## EXERCISE BRIEF
Where does "Select" appear in the data? Return each line that holds it.

## TASK DATA
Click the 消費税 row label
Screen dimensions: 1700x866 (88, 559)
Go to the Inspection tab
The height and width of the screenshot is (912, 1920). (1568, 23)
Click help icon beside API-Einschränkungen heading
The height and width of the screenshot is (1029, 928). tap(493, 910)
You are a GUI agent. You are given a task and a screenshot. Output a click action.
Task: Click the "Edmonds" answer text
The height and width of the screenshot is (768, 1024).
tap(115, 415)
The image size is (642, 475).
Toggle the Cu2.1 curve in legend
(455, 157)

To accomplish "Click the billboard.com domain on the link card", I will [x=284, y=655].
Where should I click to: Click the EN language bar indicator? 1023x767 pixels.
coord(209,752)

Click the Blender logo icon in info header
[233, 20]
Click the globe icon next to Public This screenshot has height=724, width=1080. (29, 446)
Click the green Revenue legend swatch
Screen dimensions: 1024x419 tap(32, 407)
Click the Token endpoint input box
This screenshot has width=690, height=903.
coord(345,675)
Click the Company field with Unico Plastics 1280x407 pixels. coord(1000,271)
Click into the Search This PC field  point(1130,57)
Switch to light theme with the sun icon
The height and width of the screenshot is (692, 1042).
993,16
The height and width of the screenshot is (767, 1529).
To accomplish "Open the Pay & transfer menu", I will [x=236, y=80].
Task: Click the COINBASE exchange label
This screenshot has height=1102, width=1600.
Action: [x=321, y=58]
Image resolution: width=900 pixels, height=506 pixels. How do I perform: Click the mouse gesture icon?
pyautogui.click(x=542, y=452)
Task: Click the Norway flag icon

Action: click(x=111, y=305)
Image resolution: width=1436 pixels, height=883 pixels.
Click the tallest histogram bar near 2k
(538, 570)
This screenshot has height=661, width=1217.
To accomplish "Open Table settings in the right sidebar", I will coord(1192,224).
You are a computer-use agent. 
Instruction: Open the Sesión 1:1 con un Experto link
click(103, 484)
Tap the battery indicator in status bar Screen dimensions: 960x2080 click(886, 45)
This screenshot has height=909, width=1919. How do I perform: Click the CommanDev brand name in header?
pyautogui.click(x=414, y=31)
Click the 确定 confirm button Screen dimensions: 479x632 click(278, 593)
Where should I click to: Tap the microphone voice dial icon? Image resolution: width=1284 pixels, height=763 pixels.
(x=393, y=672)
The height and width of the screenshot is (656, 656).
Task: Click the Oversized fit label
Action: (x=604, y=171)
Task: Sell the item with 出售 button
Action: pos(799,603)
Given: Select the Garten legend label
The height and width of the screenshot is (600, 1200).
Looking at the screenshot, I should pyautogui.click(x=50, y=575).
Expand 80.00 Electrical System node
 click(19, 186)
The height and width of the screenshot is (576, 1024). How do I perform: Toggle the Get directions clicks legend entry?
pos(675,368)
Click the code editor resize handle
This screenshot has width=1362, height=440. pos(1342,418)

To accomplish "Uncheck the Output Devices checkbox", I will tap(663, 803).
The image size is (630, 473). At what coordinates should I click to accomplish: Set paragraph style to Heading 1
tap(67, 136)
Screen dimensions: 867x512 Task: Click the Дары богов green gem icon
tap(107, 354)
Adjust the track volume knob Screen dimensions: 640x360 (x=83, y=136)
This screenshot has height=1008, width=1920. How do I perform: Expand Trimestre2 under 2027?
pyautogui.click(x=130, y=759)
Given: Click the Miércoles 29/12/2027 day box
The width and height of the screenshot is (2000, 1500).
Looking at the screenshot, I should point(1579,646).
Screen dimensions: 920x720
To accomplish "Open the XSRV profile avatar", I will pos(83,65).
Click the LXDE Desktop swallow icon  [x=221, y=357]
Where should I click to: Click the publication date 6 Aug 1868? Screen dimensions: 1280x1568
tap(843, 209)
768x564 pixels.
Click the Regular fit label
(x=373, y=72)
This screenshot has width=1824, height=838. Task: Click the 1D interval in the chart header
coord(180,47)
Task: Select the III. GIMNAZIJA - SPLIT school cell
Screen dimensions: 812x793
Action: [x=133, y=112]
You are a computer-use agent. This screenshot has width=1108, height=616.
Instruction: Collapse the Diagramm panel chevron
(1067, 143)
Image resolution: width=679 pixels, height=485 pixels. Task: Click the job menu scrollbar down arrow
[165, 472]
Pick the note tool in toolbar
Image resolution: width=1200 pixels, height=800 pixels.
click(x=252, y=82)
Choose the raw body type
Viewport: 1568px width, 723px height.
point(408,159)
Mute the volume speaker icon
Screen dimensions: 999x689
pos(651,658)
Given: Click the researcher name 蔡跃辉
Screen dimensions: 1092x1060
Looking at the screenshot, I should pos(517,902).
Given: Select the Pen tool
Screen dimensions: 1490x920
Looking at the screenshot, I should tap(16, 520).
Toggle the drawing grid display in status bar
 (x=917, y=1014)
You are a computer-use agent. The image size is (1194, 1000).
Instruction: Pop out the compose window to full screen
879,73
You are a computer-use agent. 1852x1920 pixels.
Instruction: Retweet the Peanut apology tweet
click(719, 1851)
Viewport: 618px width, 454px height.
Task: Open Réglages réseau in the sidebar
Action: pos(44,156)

## COMPLETED TASK
Given: Select the Garten legend label
Task: Select the III. GIMNAZIJA - SPLIT school cell
Given: Select the Pen tool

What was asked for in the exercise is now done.